Talk:RT-11

From Wikipedia, the free encyclopedia

You have new messages (last change).

Contents


I think it would help to rewrite this to avoid saying `could be generated by the user', or to say what that means. I don't know, so I can't do it myself!

I think it means that someone with the source code could bootstrap their way up to a reasonable system through a process of assembly and site-specific modification.

I would modify the page if I was sure.

The process was known as a "SYSGEN."

Here's how RT-11 was shipped:

You got RT-11 on your choice of media from DEC -- for many early PDP-11's, this was DECtape, for later PDP-11's, it would be a series of floppies.

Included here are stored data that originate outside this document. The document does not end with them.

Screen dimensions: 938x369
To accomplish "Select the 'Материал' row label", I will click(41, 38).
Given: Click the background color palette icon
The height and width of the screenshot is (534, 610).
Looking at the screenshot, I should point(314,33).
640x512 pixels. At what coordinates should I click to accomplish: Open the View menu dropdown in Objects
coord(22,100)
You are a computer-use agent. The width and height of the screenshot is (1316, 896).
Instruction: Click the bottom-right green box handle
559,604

You'd boot the DEC-supplied version of RT-11. Then you'd run a DCL (DEC Command Language") Script named "SYSGEN.COM" -- which would invoke more DCL, a TECO macro or two and the Macro-11 assembler.

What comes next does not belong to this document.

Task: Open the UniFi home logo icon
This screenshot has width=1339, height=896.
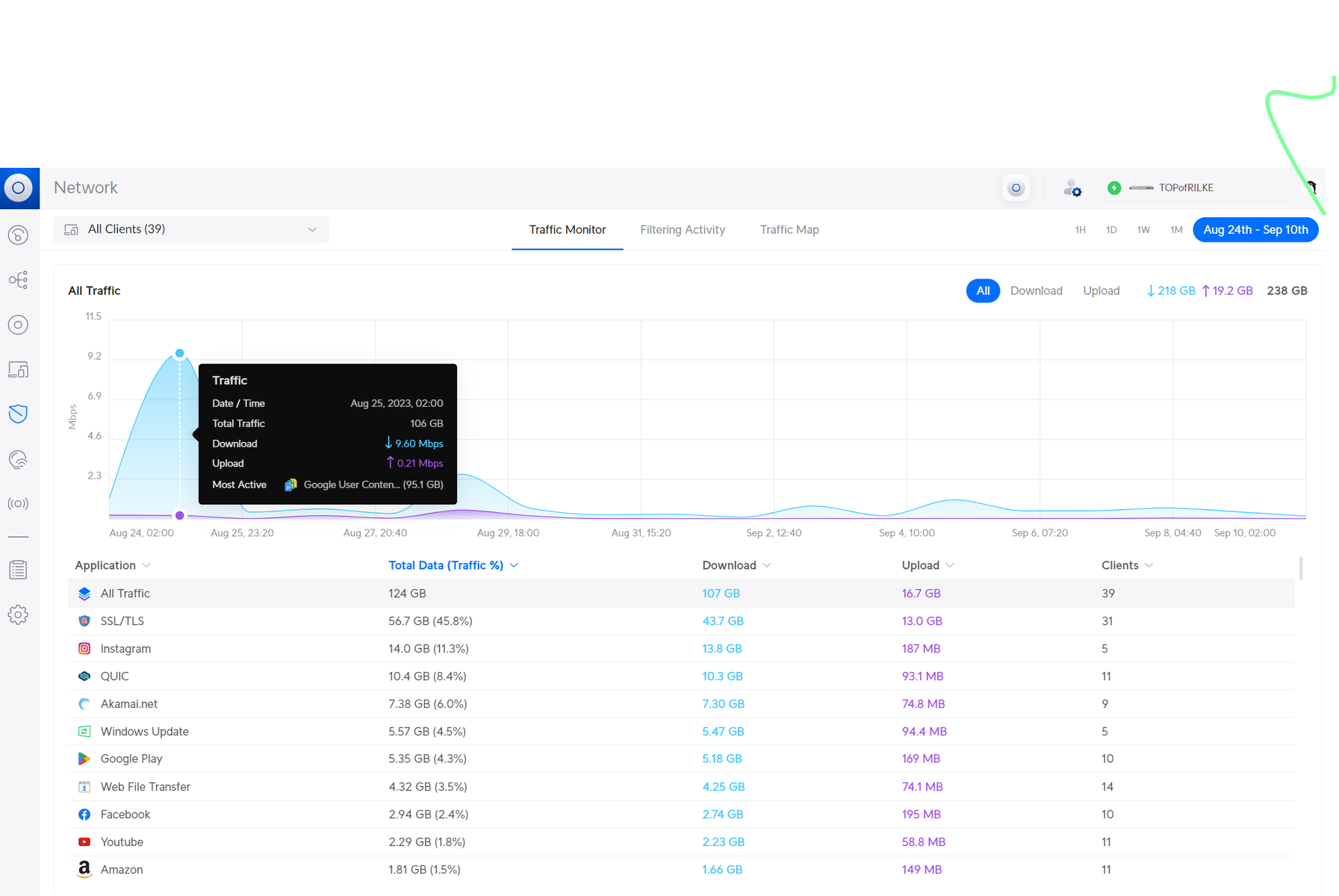Action: coord(19,188)
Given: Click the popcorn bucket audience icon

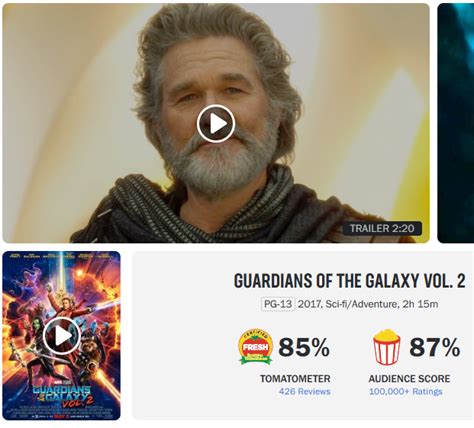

SYSGEN would walk the user through a (long!) series of questions as to which features in RT-11 the user wanted to include and what types of hardware the user wanted to support. All these responses would be put into a Macro-11 file that would basically be "FEATURE_SYMBOL==1" or "FEATURE_SYMBOL==0". This file was then included into the Macro-11 source stream of all the modules which were then assembled to create a custom-configured version of RT-11 -- including only those features and hardware drivers that the user asked for. A close equivalent today would be to run the GNU Emacs 'configure' script, which produces a "config.h" file that is then #included into the source stream that's compiled to produce Emacs. SYSGEN was exactly the same idea.

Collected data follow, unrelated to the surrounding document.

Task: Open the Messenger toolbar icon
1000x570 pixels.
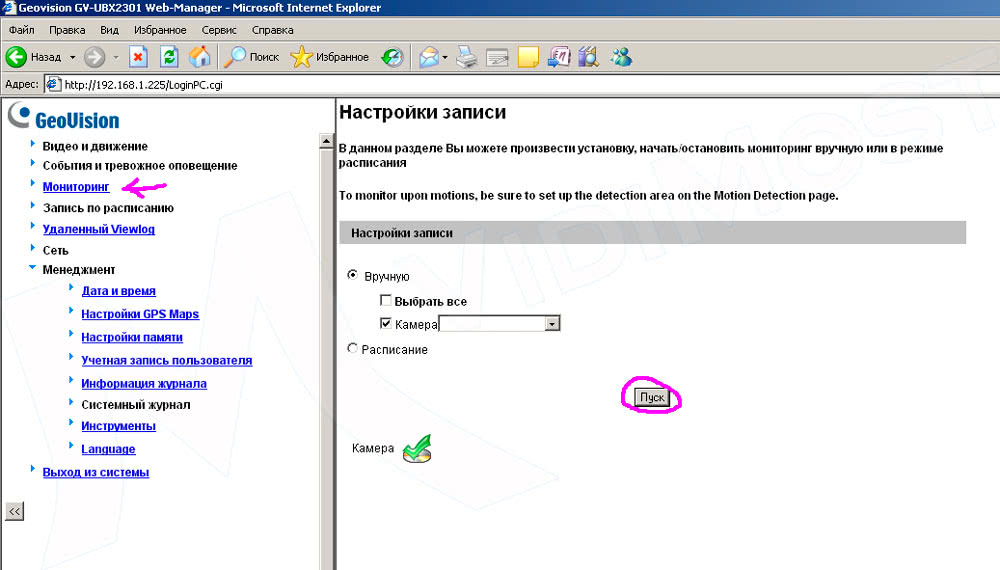Action: tap(621, 57)
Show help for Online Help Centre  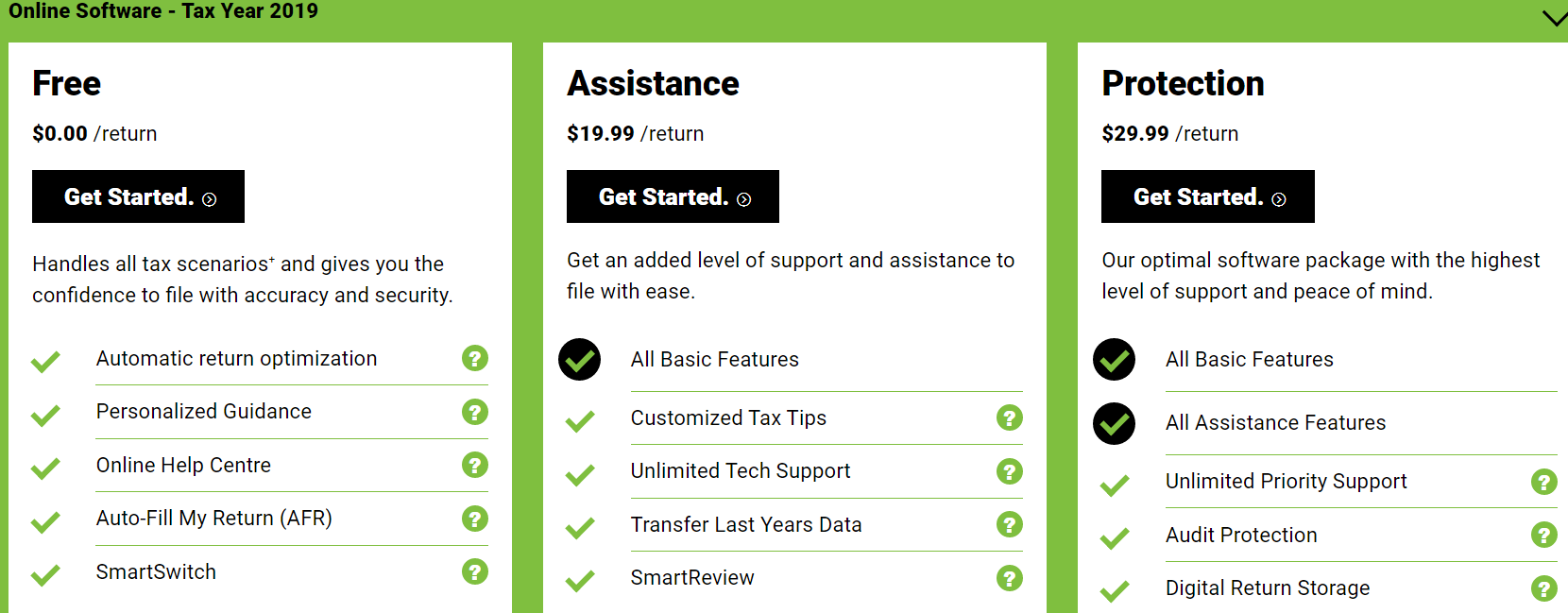[475, 465]
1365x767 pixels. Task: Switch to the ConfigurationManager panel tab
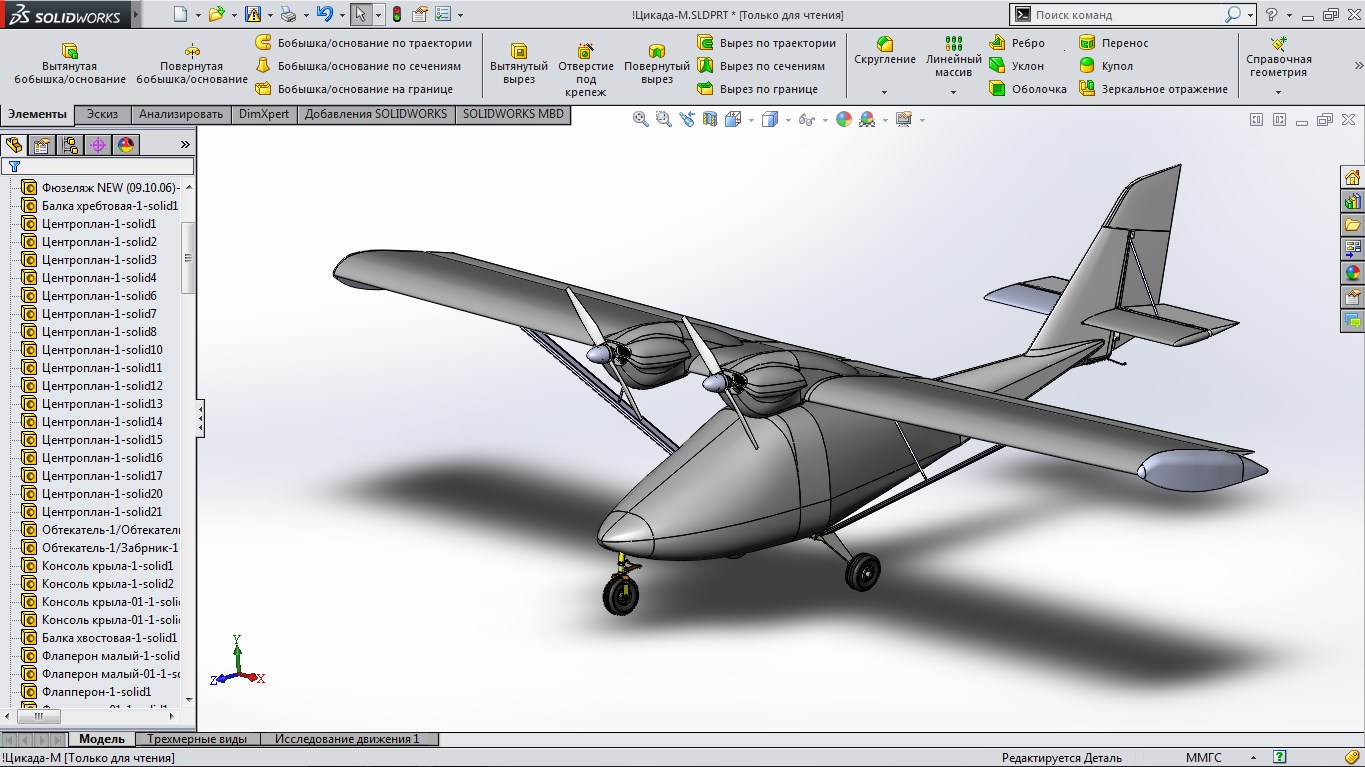[x=70, y=145]
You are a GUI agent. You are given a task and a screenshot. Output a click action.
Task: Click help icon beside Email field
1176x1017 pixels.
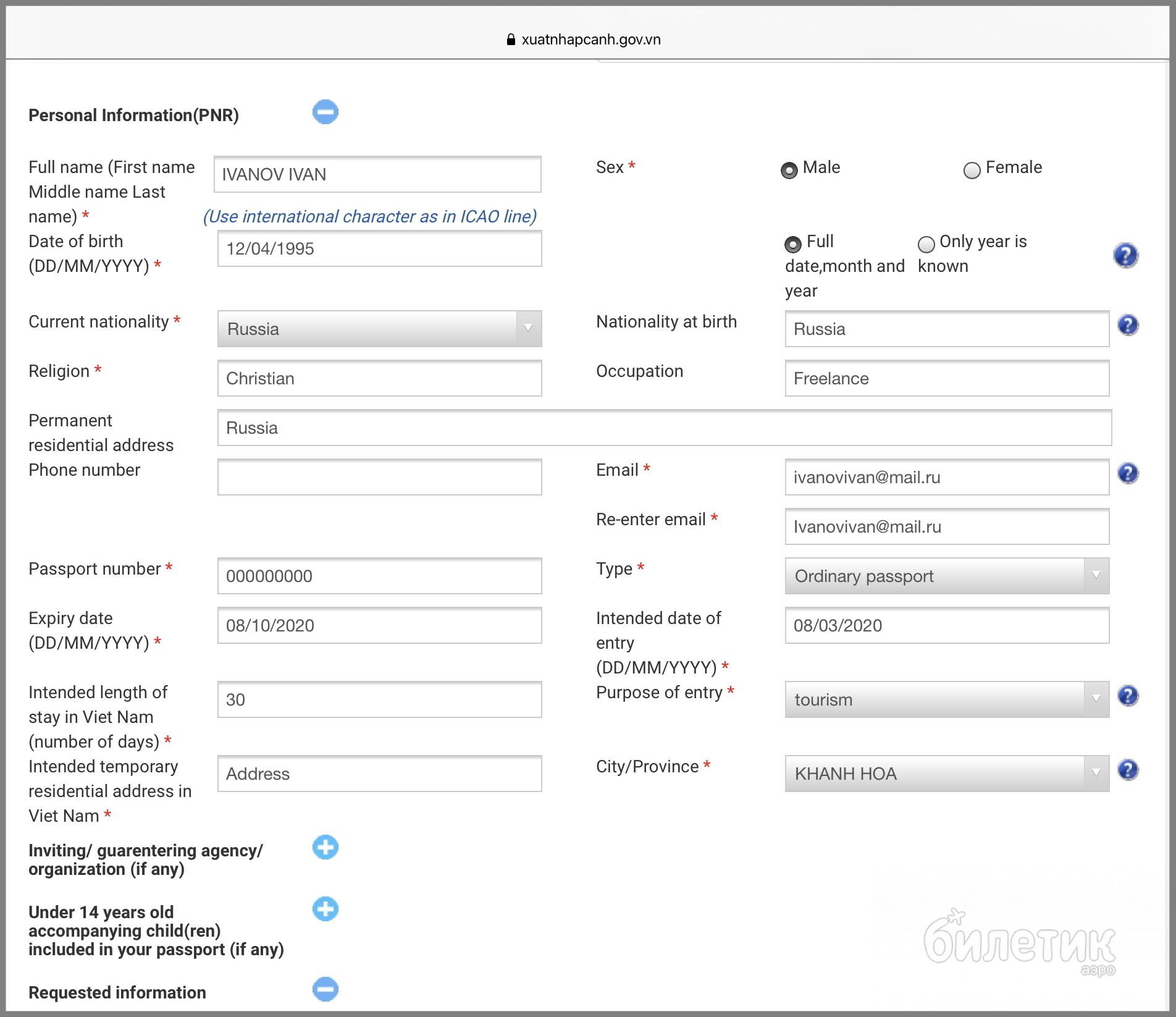tap(1128, 473)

A SYSGEN process was not for the inexperienced user. Many of the questions required that you really know consequences (in both hardware and software) of what the SYSGEN process was asking you if you wanted the process to produce something usable/useful. Also, a SYSGEN was not something a user did lightly if they had a PDP-11 without a hard disk. I executed several SYSGEN's on PDP-11/34's (a relatively fast machine in it's day), but with only two RX-02 floppies (double-sided floppies -- I think they held 800Kbytes each). The slow speed of the floppy meant that a typical RT-11 SYSGEN would take (if memory serves) about 7 hours. All this time, the floppies were click-clacking and whirring, almost without any interruption. On a PDP-11 with a hard disk, a SYSGEN would take between 20 to 60 minutes.

Some other things I feel compelled to clear up:

Booting RT-11: RT-11 could be booted off DECtape (a random-access magnetic tape), floppies, hard disk or ROM.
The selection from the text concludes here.